Court analysis and judgement:

In the judgment the court considered the contentions of both parties and reviewed the impugned order issued by the Sole Arbitrator under Section 17 of the Arbitration and Conciliation Act. The key points in the judgment are as follows: The Sole Arbitrator had found that after the receipt of the consideration amount, the conduct of the business was recognized as the right of the claimant (appellant), with the respondent’s directors assisting in the business for remuneration. The impugned order also made a prima facie finding that the respondent could not claim a right to interfere with the conduct of the business. The court noted that putting restrictions on the appellant’s right to create new franchises or enter into business agreements with third parties was unwarranted in light of the findings in the impugned order, which recognized the appellant’s right to conduct the business. The appellant contended that such directions were unwarranted, especially considering that the respondent had not filed an independent Section 17 application seeking injunctive orders against the appellant.
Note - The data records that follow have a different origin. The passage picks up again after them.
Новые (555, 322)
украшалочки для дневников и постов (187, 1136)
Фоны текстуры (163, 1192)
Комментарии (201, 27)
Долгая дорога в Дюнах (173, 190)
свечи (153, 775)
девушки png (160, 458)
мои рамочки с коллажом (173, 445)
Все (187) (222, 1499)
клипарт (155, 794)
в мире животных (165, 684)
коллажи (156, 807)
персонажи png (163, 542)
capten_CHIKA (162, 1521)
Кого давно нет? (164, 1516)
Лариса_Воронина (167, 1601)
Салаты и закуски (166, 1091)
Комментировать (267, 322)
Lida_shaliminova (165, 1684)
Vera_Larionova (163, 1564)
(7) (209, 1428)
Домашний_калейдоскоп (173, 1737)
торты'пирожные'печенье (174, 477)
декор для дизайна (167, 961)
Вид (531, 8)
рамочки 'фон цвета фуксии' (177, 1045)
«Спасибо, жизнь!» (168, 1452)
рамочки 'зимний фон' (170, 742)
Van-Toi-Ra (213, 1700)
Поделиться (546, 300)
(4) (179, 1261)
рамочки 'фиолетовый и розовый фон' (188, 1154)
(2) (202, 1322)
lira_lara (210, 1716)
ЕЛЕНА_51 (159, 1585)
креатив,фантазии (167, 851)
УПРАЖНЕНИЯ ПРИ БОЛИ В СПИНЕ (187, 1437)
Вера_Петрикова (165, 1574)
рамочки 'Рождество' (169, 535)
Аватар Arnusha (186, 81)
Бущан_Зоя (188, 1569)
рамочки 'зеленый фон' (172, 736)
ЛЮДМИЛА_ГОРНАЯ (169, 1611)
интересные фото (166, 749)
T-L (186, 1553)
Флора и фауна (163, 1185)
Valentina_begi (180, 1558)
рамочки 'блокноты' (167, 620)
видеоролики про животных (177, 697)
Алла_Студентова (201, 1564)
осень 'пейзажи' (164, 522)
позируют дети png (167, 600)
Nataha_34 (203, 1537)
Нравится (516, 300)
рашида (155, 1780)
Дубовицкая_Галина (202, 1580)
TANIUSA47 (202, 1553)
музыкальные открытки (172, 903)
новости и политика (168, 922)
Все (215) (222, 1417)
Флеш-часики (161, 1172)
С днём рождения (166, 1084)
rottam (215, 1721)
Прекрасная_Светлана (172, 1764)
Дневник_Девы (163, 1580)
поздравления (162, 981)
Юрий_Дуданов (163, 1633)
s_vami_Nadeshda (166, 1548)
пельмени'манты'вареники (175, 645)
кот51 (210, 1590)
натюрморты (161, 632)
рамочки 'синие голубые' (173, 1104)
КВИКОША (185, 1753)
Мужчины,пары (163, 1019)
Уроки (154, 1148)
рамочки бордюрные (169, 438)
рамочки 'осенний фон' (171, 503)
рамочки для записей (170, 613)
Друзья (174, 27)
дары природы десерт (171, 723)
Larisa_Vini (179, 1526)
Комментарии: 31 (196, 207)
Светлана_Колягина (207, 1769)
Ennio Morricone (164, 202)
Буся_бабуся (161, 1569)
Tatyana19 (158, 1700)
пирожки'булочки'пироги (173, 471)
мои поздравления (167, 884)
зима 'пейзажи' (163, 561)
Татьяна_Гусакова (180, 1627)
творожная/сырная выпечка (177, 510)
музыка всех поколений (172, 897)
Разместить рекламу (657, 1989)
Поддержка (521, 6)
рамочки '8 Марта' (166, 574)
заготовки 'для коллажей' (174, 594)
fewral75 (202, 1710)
The court emphasized that a blanket embargo on creating new franchises or business agreements might harm the business’s value due to market stagnation or share depletion. Such a direction was deemed inappropriate when dealing with the appellant’s Section 17 application in the absence of a similar application from the respondent. The court, therefore, set aside the portion of the impugned order that restricted the appellant from creating new franchises or entering into new business agreements with third parties during the proceedings. However, the court directed that any such actions should be done with the prior approval of the Sole Arbitrator and subject to the terms and rationale being presented to the Sole Arbitrator to safeguard the rights of the respondent. The judgment disposed of the present appeal with these directions, and any pending applications were also disposed of. In summary, the court found that the restrictions placed on the appellant by the impugned order were unwarranted and lifted them. Instead, it required that any such actions be taken with the approval of the Sole Arbitrator and subject to the protection of the respondent’s rights.